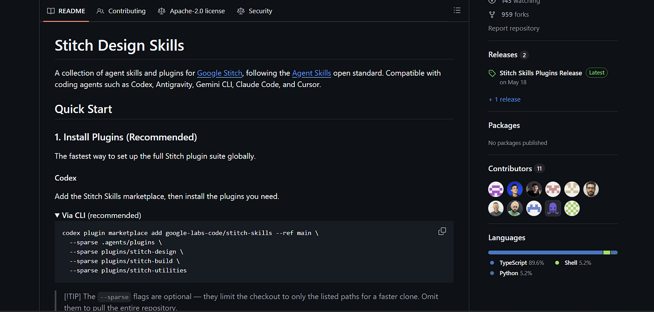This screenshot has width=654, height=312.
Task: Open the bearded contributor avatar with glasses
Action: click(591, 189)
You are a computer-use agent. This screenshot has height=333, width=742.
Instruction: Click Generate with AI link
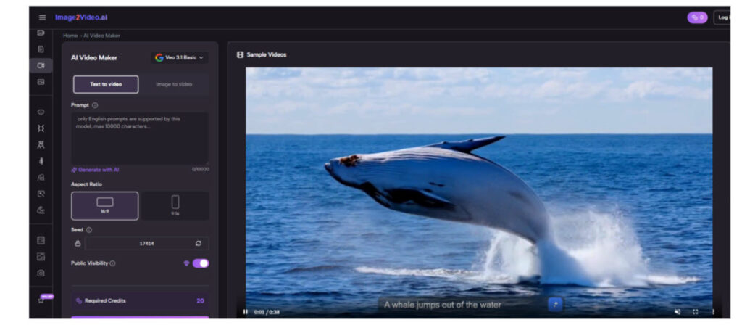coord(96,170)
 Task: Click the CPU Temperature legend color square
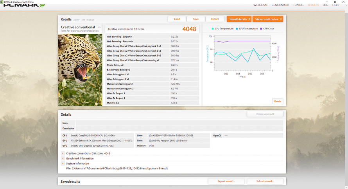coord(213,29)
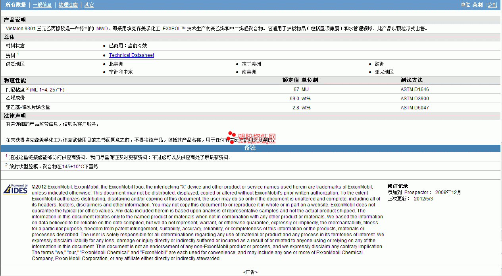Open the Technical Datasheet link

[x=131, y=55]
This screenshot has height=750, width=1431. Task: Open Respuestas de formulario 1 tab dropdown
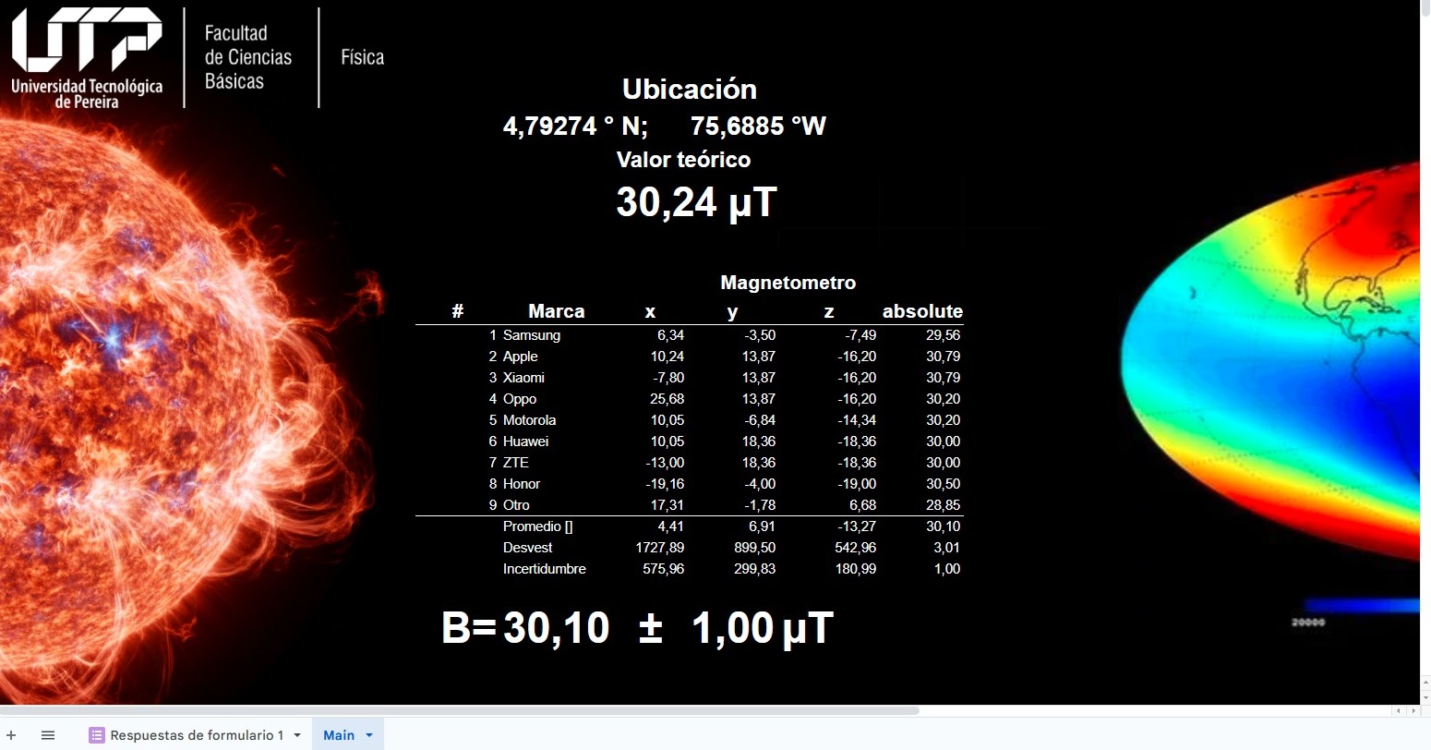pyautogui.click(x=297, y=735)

_What you are asked to do_: Write out again, word for word, the lines from the one holding "This screenshot has height=750, width=1431." through the final line of the listing, including both ends but no pictures.

_Expected answer_:
This screenshot has height=750, width=1431. Task: Open Respuestas de formulario 1 tab dropdown
pyautogui.click(x=297, y=735)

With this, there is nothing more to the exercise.